Une ferme sur cinq en France élève des vaches à lait avec des bilans écologiques et économiques peu satisfaisants (4), une forte vulnérabilité aux cours mondiaux de céréales et une forte dépendance au maïs, la star des sécheresses, et au soja qu'on ne présente plus. Le monde agricole est en crise et l’élevage est en première ligne. Au point qu’aujourd’hui les lignes commencent à bouger chez les éleveurs, qui craignent peut-être qu’après des décennies d’encouragements divers, puis quelques années de marché en baisse, la réduction du cheptel soit édictée sans eux, comme c’est le cas aujourd’hui aux Pays-Bas. Le lobby de la viande bovine Interbev se sent obligé de faire quelques alliances avec des ONG environnementales sous le slogan « Moins mais mieux » et l’idée qu’il faudrait consommer deux à trois fois moins de viande fait son chemin dans le monde agricole, promue par des personnalités influentes comme par des éleveurs pourtant très conventionnels.
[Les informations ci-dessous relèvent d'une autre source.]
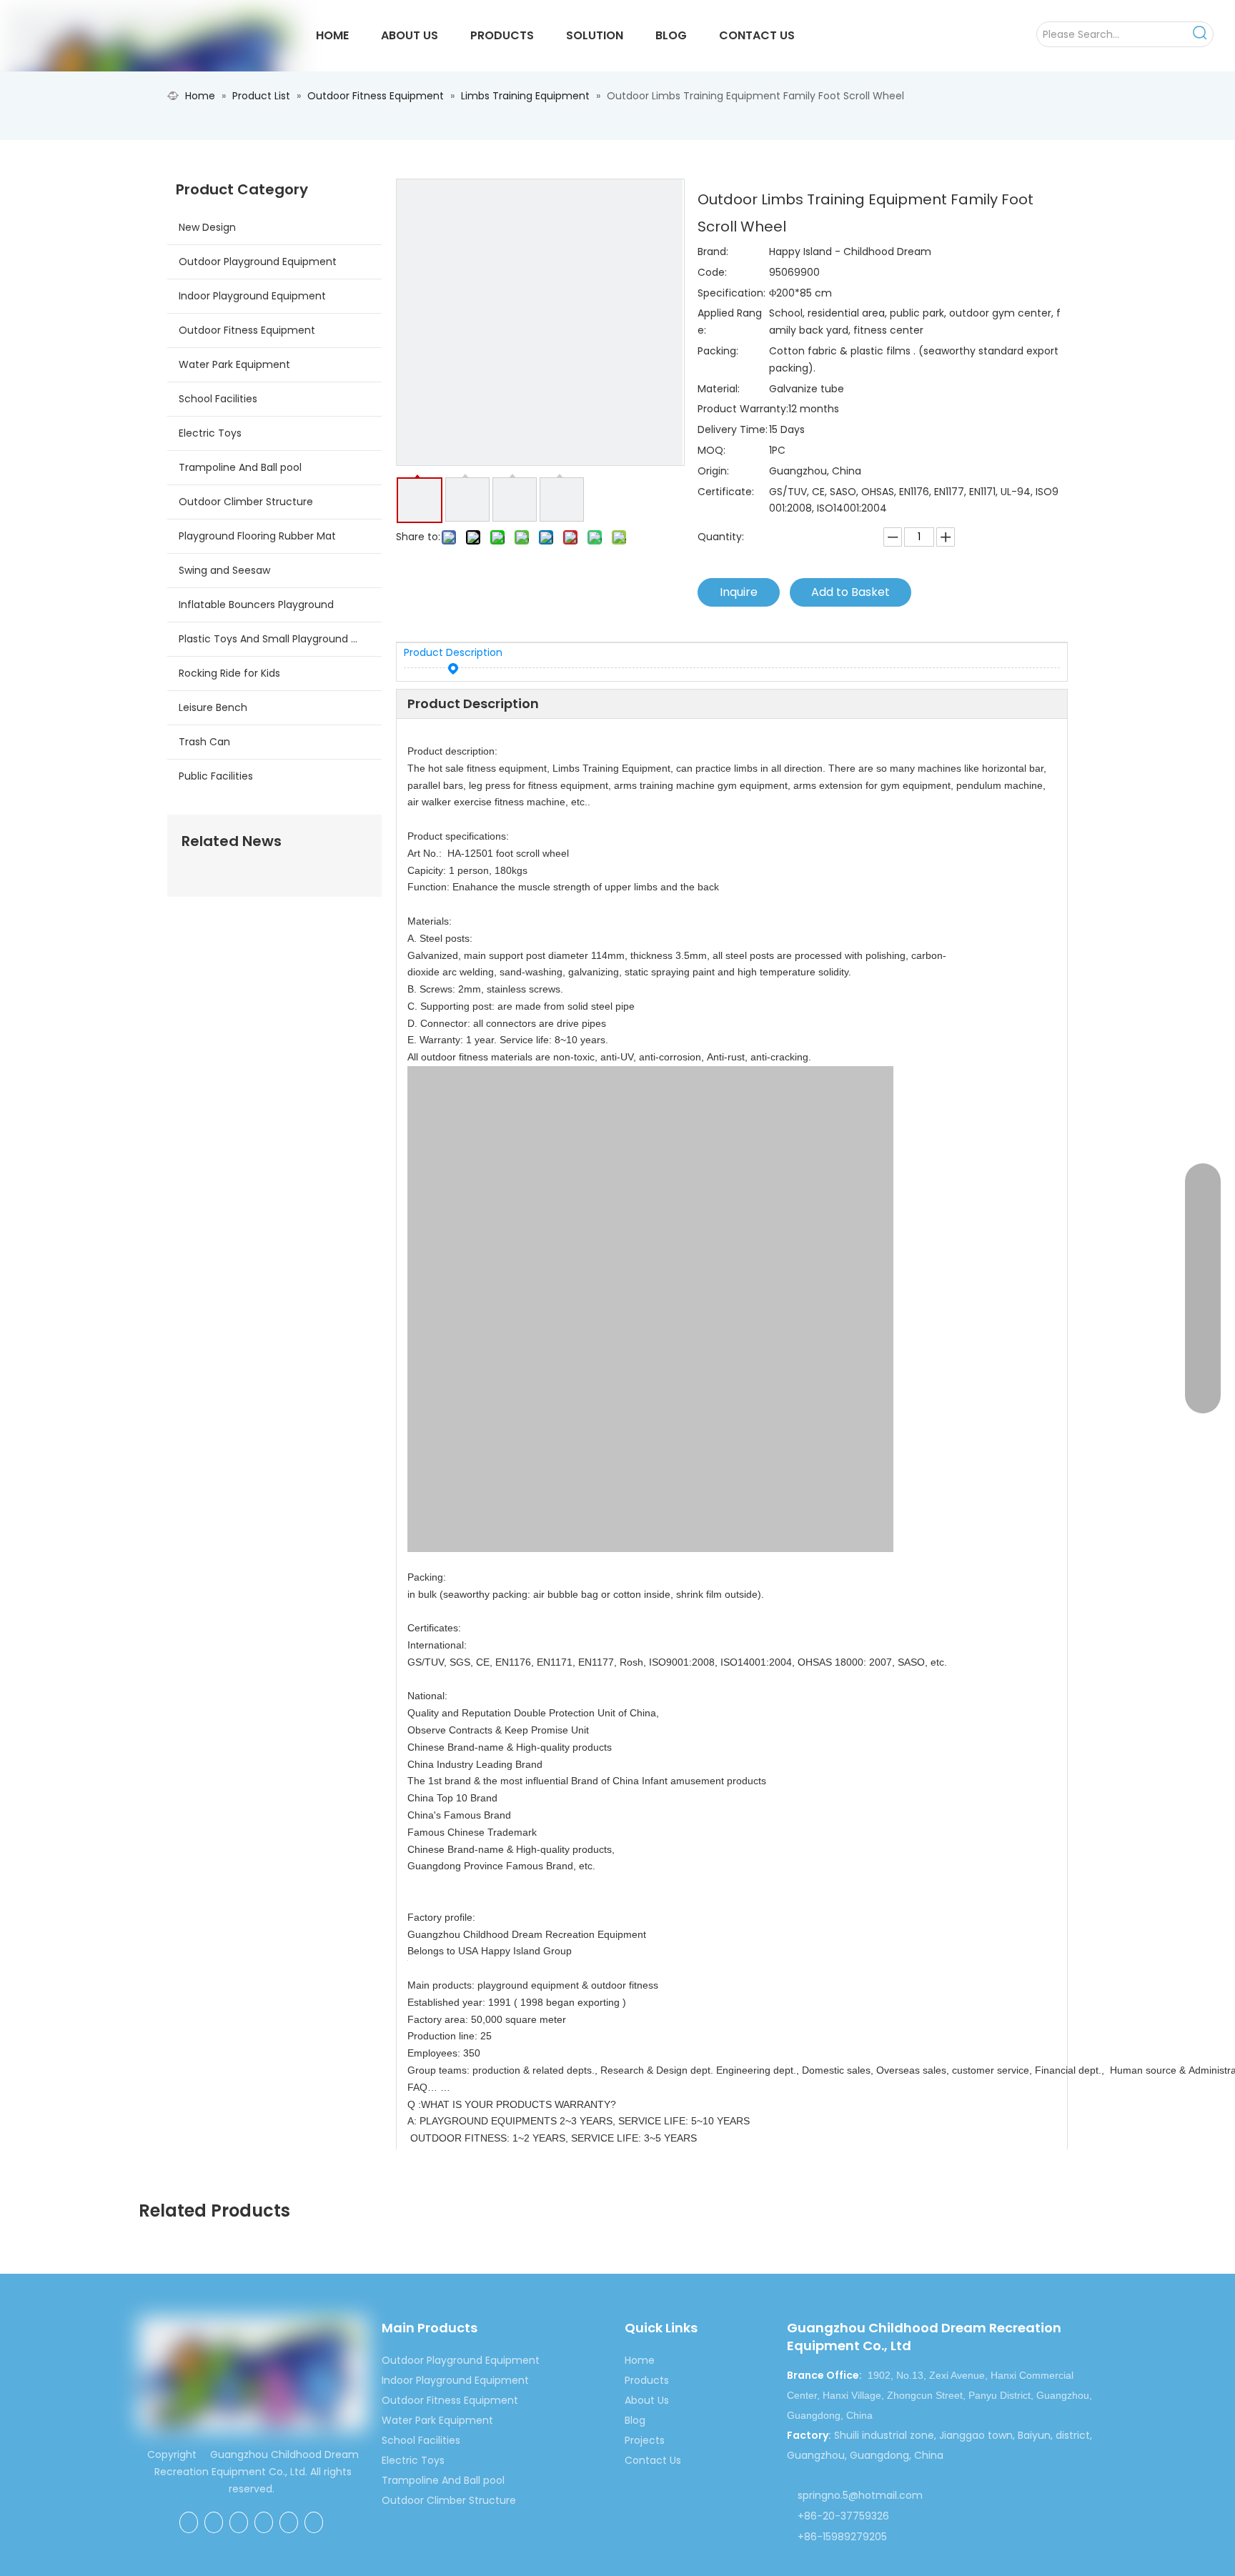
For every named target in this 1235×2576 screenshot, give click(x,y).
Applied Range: (730, 321)
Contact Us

Pour mener à bien cette révolution écologique en agriculture, une réduction par trois du cheptel, un élevage économe et associé aux cultures dans des modes de production plus écologiques (ce qui ne s’improvise pas, vu la spécialisation régionale), il faut plus que les poses bien-pensantes d’une députée qui fait son fond de commerce de clivages culturels (et socio-économiques), à grand coût humain pour elle et sans bénéfice pour celles et ceux qui essaient de transformer l’agriculture. Les sorties de Rousseau-Roussel, progressistes ou réactionnaires, irréprochables sur le fond ou franchement nauséabondes, ont en commun d’être promptes à pointer des doigts accusateurs sur des personnes ou des groupes de personnes et de cacher une absence regrettable d’ambition politique. Alors que notre alimentation est sous la coupe de lobbys, que l’agriculture est à moment-clef de son évolution, nous avons besoin de pistes pour une transformation profonde. Pas de querelles de publicistes qui flattent l’ego de leurs petits groupes de fans.
Et le constat vaut sur encore d’autres sujets.
(1) Alors qu’à vrai dire chez les adultes humain·es c’est probablement la femelle qui a besoin du plus de viande en raison de ses cycles menstruels.
(2) Ces débats manquent parfois de nuance, quand chasse et élevage sont confondus, une activité de prédation et une activité de soin, contre ce que nous disent les éleveurs et les éleveuses de leur rapport à l’animal.
(3) Citepa, rapport Secten 2020. Pour le dernier élevage à l'herbe que j'ai visité, des brebis à viande, le bilan carbone est composé essentiellement de la fermentation entérique et des déplacements à l'abattoir le plus proche, hors-département. Et le bilan reste positif, la ferme capture plus de gaz à effet de serre qu'elle n'en émet.
(4) Les Civam de l’Ouest, organisations d’éducation populaire en milieu agricole, qui mènent des actions de transformation écologique, montrent que des élevages à l’herbe peuvent produire moins mais dégager plus de revenu, avec moins de temps de travail et de pénibilité, pour les vaches comme pour les humains (monotraite), avec des bénéfices écologiques.